▶ _EXERCISE TASK_: Rewrite the data below with every "coordinates" replaced by "screen position", leaving everything else the same.

───── DATASET ROWS

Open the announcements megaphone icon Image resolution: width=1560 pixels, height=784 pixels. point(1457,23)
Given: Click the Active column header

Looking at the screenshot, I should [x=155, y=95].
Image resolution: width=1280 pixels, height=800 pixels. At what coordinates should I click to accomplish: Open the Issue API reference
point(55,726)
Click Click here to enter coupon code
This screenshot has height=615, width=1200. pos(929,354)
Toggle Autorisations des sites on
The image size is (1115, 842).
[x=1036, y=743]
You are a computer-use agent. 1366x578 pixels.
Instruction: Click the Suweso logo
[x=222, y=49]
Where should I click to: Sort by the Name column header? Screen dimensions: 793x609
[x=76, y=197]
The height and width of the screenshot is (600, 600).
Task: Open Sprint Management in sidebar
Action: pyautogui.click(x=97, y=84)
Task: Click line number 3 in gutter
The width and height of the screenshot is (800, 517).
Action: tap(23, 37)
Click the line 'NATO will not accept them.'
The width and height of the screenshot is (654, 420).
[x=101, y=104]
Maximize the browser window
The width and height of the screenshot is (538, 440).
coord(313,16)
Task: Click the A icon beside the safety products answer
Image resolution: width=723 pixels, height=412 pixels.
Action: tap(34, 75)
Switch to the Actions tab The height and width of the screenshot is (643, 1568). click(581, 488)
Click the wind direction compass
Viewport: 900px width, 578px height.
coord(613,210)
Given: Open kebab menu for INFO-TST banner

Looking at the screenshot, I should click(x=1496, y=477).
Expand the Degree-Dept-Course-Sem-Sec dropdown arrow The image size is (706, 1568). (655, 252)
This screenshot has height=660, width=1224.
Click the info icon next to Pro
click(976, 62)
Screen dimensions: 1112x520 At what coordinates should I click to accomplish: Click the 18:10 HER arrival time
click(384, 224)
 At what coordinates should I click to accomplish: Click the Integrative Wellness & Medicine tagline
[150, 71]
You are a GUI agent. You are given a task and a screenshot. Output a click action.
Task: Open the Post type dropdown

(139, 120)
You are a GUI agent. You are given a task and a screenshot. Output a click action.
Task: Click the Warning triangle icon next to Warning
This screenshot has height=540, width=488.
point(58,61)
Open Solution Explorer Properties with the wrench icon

──────────

▶ _SOLUTION TO THIS PROBLEM_:
Open the announcements megaphone icon Image resolution: width=1560 pixels, height=784 pixels. point(1457,23)
Given: Click the Active column header

Looking at the screenshot, I should [x=155, y=95].
Image resolution: width=1280 pixels, height=800 pixels. At what screen position should I click to accomplish: Open the Issue API reference
point(55,726)
Click Click here to enter coupon code
This screenshot has height=615, width=1200. pos(929,354)
Toggle Autorisations des sites on
The image size is (1115, 842).
[x=1036, y=743]
You are a computer-use agent. 1366x578 pixels.
Instruction: Click the Suweso logo
[x=222, y=49]
Where should I click to: Sort by the Name column header? Screen dimensions: 793x609
[x=76, y=197]
The height and width of the screenshot is (600, 600).
Task: Open Sprint Management in sidebar
Action: pyautogui.click(x=97, y=84)
Task: Click line number 3 in gutter
The width and height of the screenshot is (800, 517).
Action: tap(23, 37)
Click the line 'NATO will not accept them.'
The width and height of the screenshot is (654, 420).
[x=101, y=104]
Maximize the browser window
The width and height of the screenshot is (538, 440).
coord(313,16)
Task: Click the A icon beside the safety products answer
Image resolution: width=723 pixels, height=412 pixels.
Action: tap(34, 75)
Switch to the Actions tab The height and width of the screenshot is (643, 1568). click(581, 488)
Click the wind direction compass
Viewport: 900px width, 578px height.
coord(613,210)
Given: Open kebab menu for INFO-TST banner

Looking at the screenshot, I should click(x=1496, y=477).
Expand the Degree-Dept-Course-Sem-Sec dropdown arrow The image size is (706, 1568). (655, 252)
This screenshot has height=660, width=1224.
Click the info icon next to Pro
click(976, 62)
Screen dimensions: 1112x520 At what screen position should I click to accomplish: Click the 18:10 HER arrival time
click(384, 224)
 At what screen position should I click to accomplish: Click the Integrative Wellness & Medicine tagline
[150, 71]
You are a GUI agent. You are given a task and a screenshot. Output a click action.
Task: Open the Post type dropdown

(139, 120)
You are a GUI agent. You are given a task and a screenshot. Output a click action.
Task: Click the Warning triangle icon next to Warning
This screenshot has height=540, width=488.
point(58,61)
Open Solution Explorer Properties with the wrench icon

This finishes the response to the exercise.